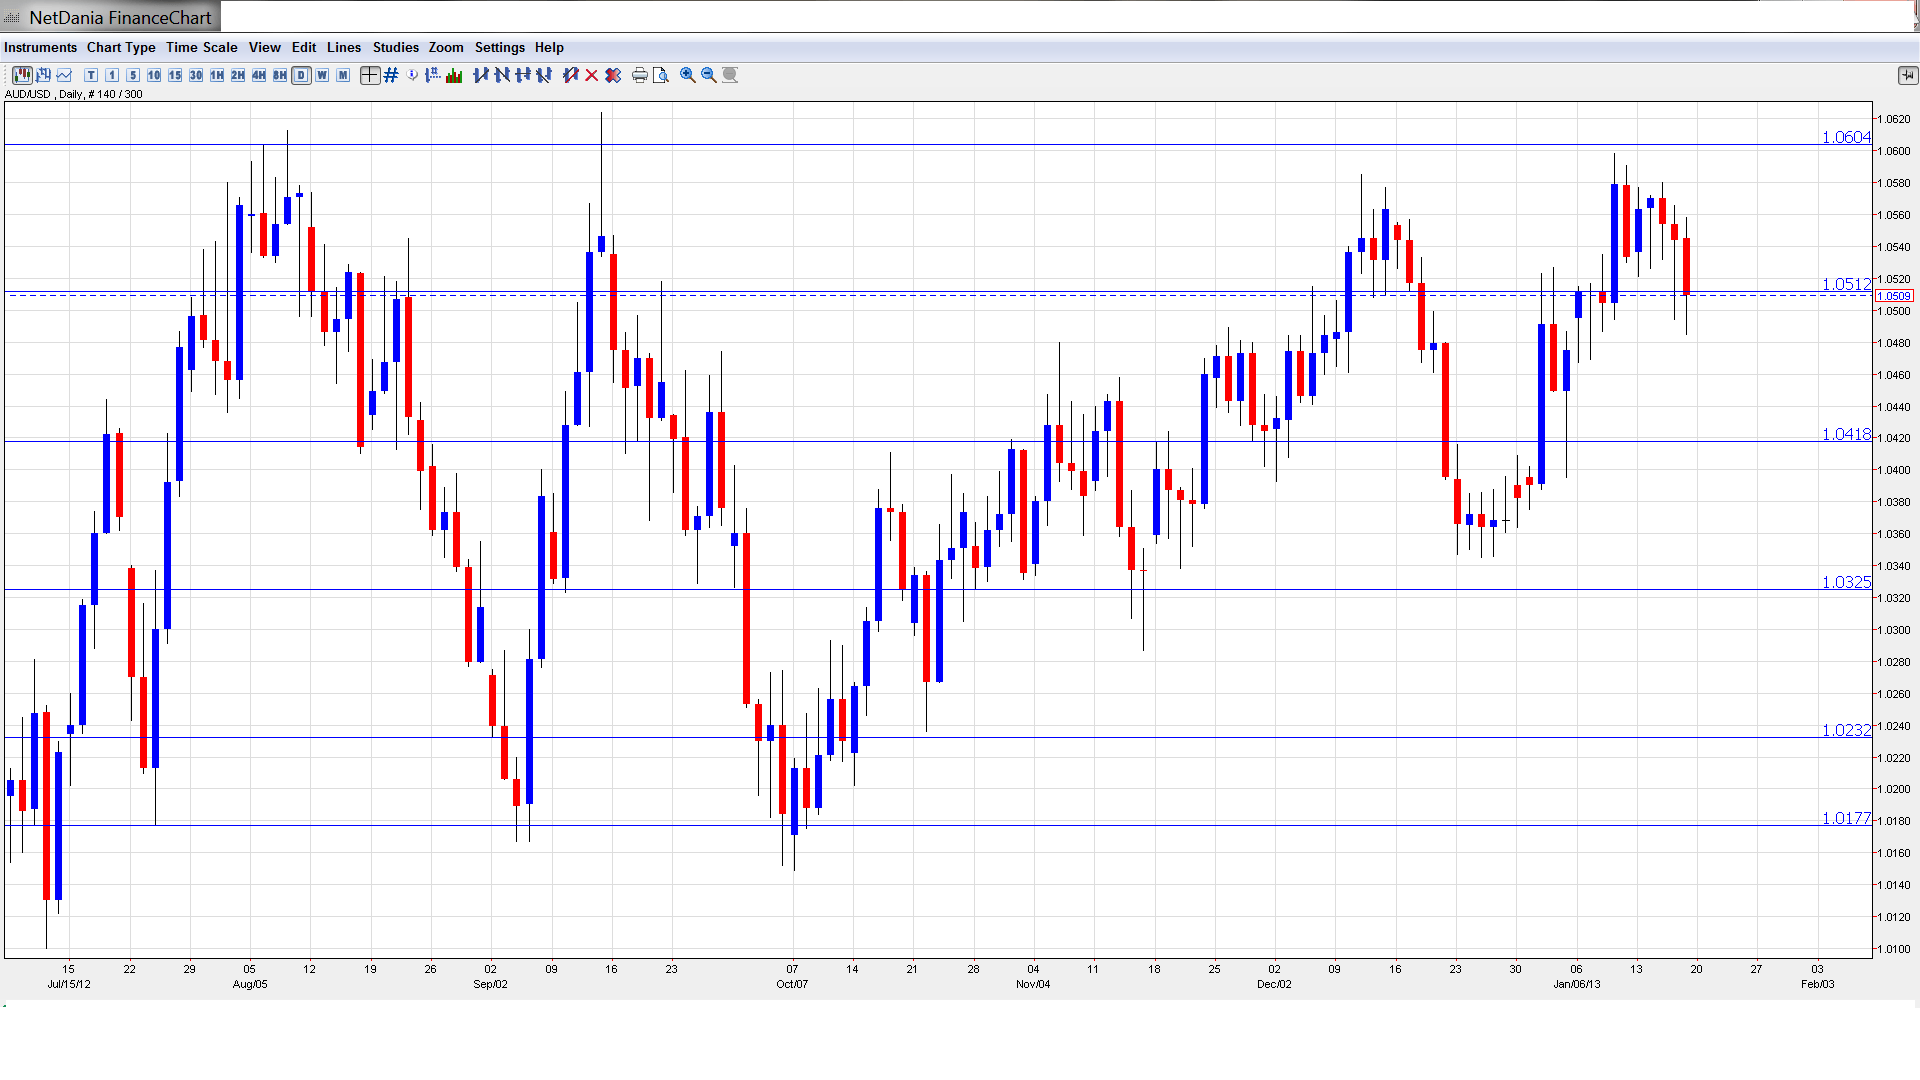This screenshot has width=1920, height=1080.
Task: Open print preview icon
Action: tap(661, 75)
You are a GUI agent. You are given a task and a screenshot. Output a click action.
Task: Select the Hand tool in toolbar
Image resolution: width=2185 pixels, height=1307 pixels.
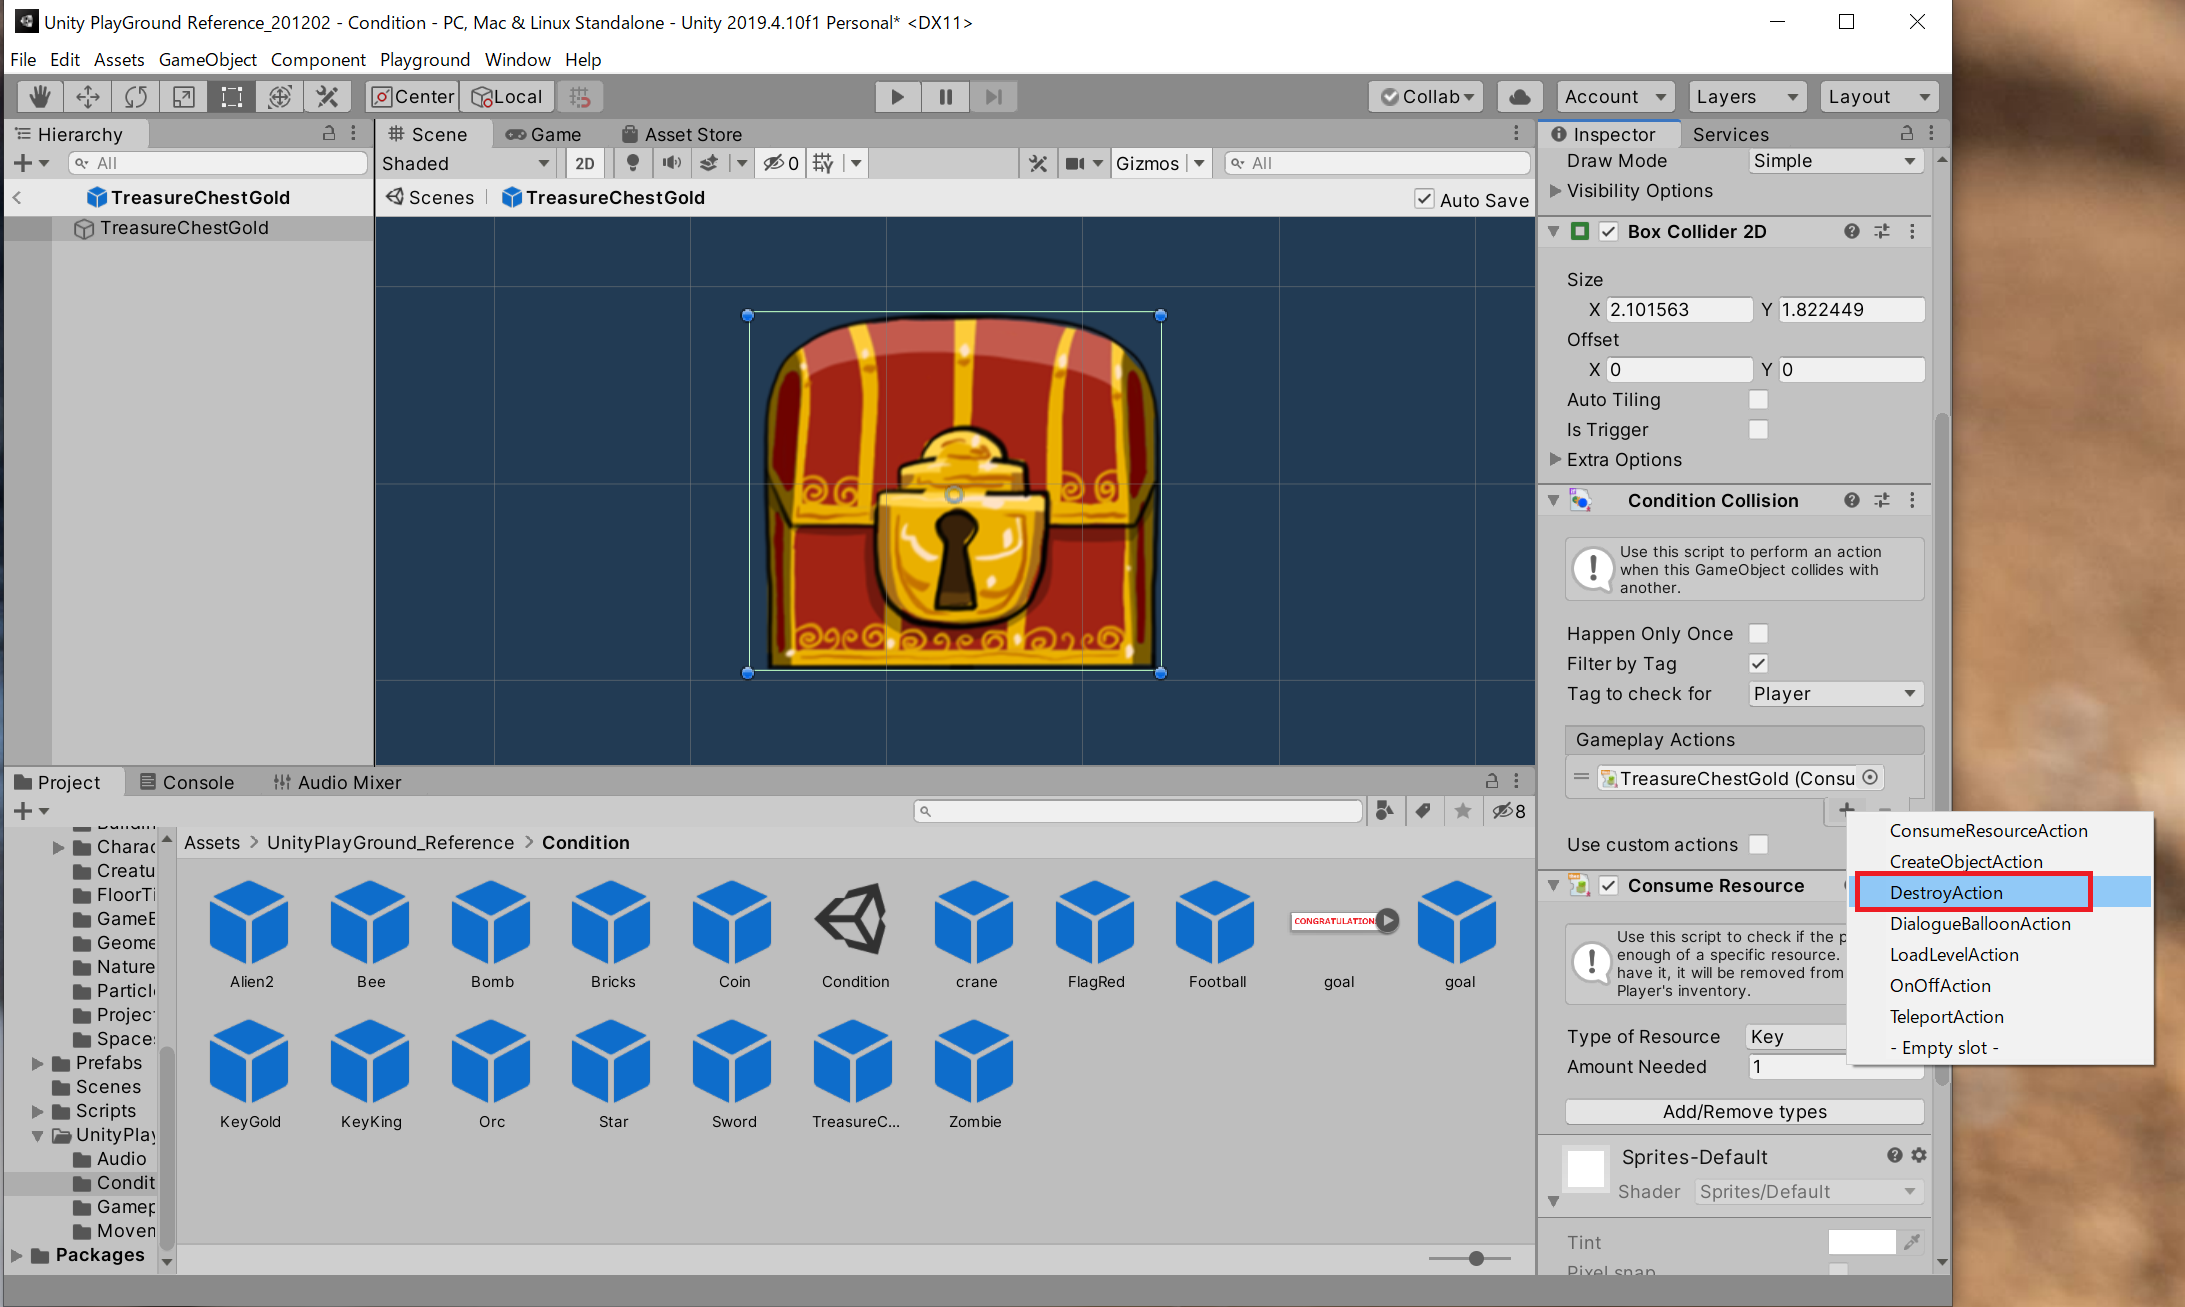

============

- **What is needed**
Your task is to repeat exactly the lines from the one containing "Task: Select the Hand tool in toolbar" through the end of the material, both included, and only those, without pictures.

- **Expected answer**
Task: Select the Hand tool in toolbar
Image resolution: width=2185 pixels, height=1307 pixels.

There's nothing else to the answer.